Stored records
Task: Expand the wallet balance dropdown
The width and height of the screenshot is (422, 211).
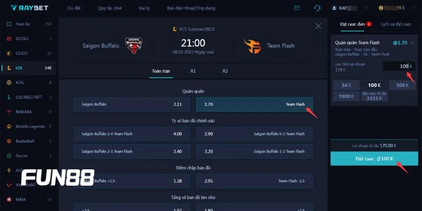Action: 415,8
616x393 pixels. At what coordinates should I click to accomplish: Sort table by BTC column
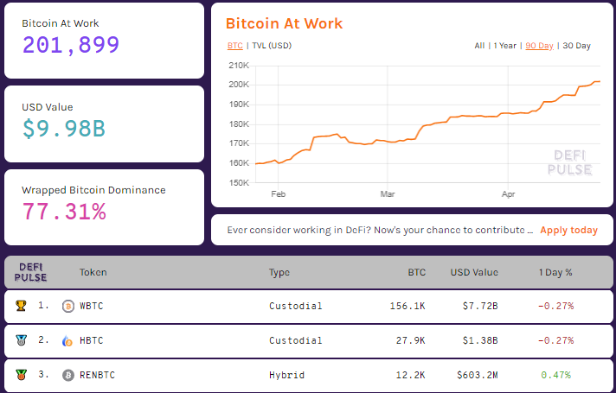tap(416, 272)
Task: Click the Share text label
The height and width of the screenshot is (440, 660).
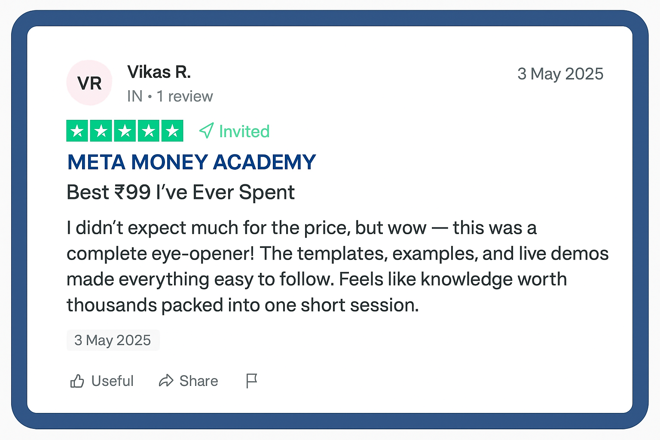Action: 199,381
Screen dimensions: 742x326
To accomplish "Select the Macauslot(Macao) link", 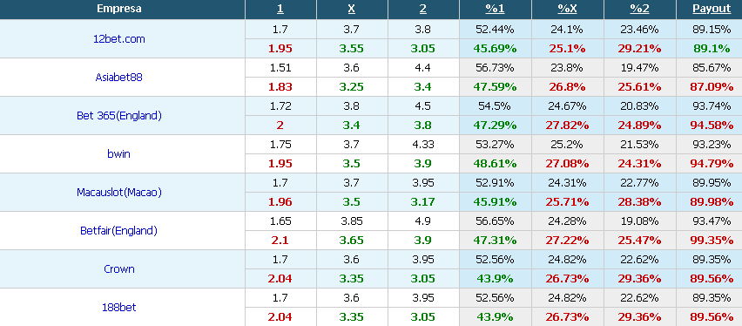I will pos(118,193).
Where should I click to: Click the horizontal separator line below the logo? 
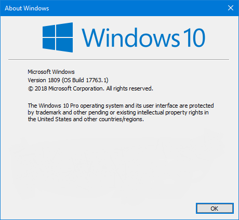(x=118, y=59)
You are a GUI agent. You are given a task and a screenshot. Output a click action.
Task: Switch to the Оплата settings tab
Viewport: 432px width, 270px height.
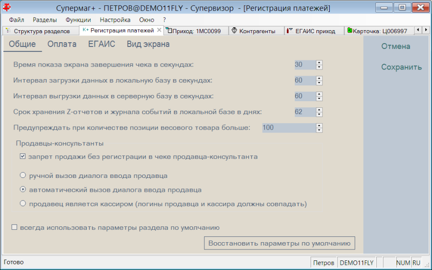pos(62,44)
---
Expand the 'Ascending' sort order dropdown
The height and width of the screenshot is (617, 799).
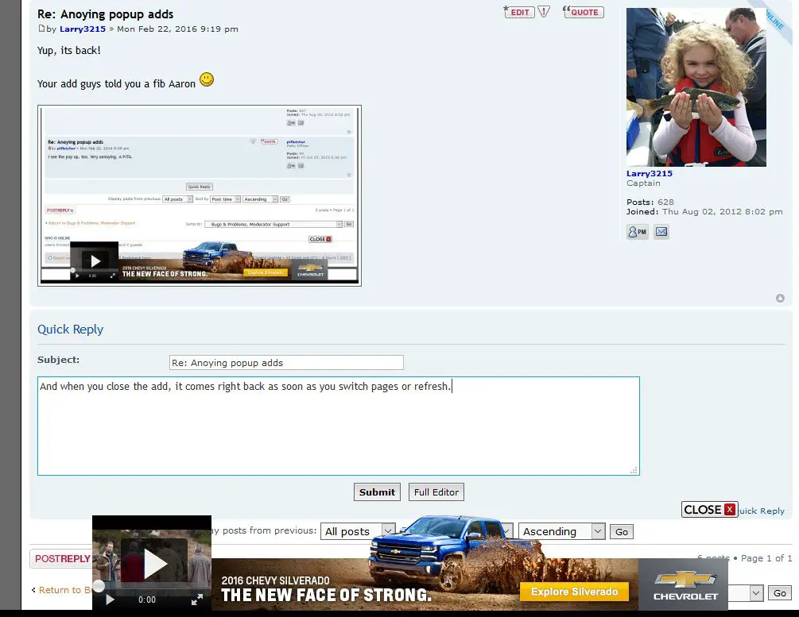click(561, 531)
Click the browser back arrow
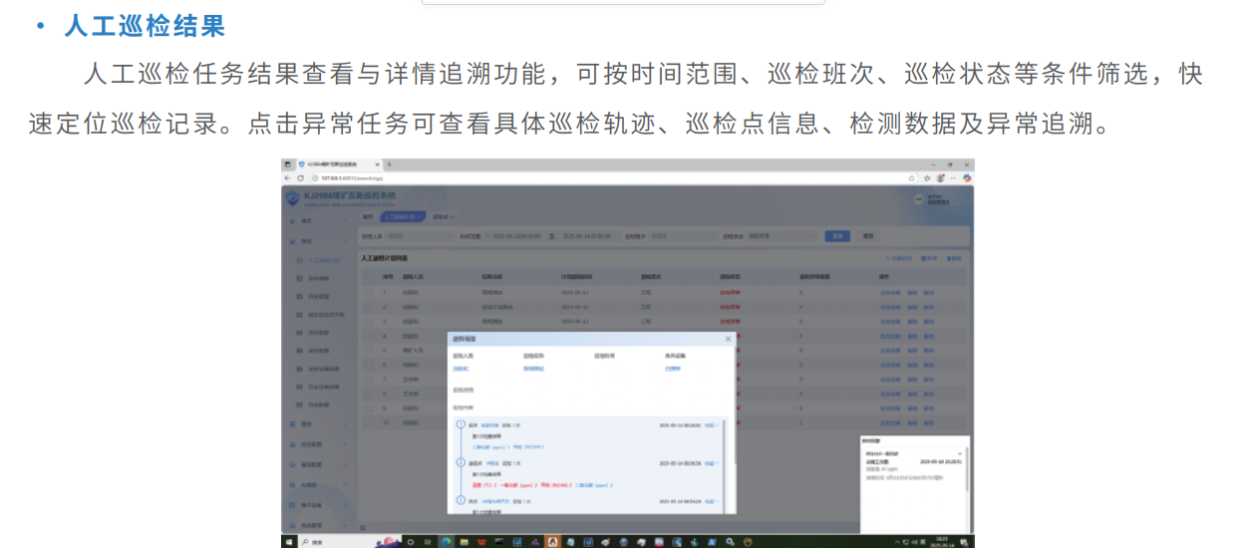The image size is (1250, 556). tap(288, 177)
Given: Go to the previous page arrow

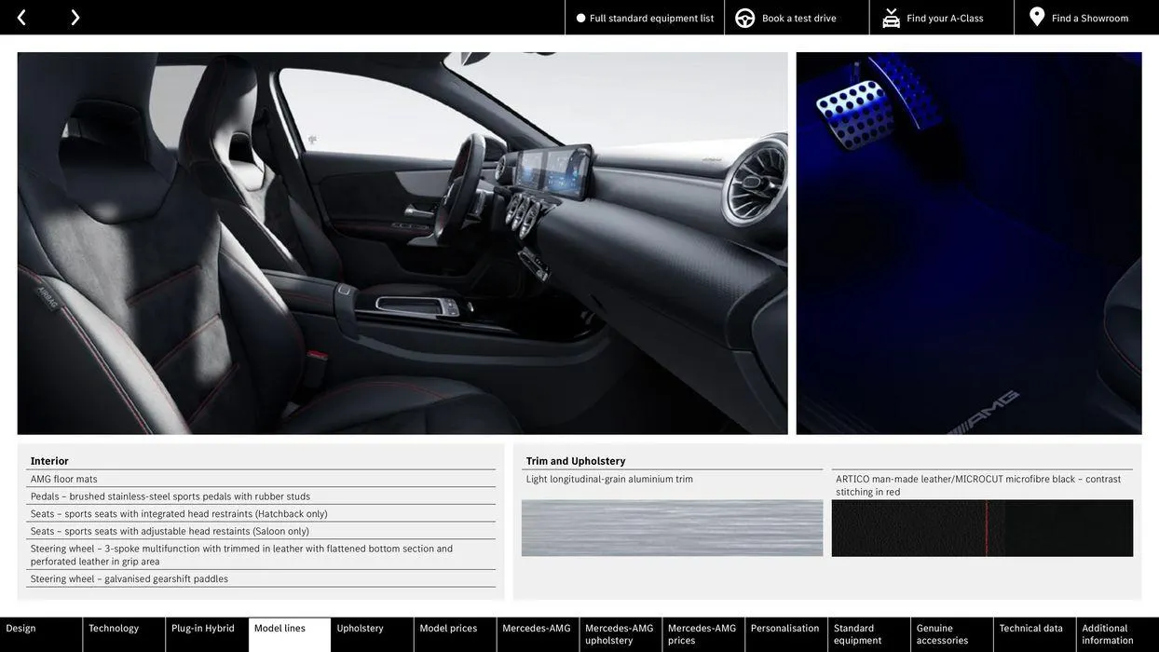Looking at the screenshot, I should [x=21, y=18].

— WORK ITEM —
A complete answer reproduces every line of the records in which the word "dropdown" occurs.

— EXERCISE OUTPUT —
Task: Expand the wallet balance dropdown
Expand the 'Ascending' sort order dropdown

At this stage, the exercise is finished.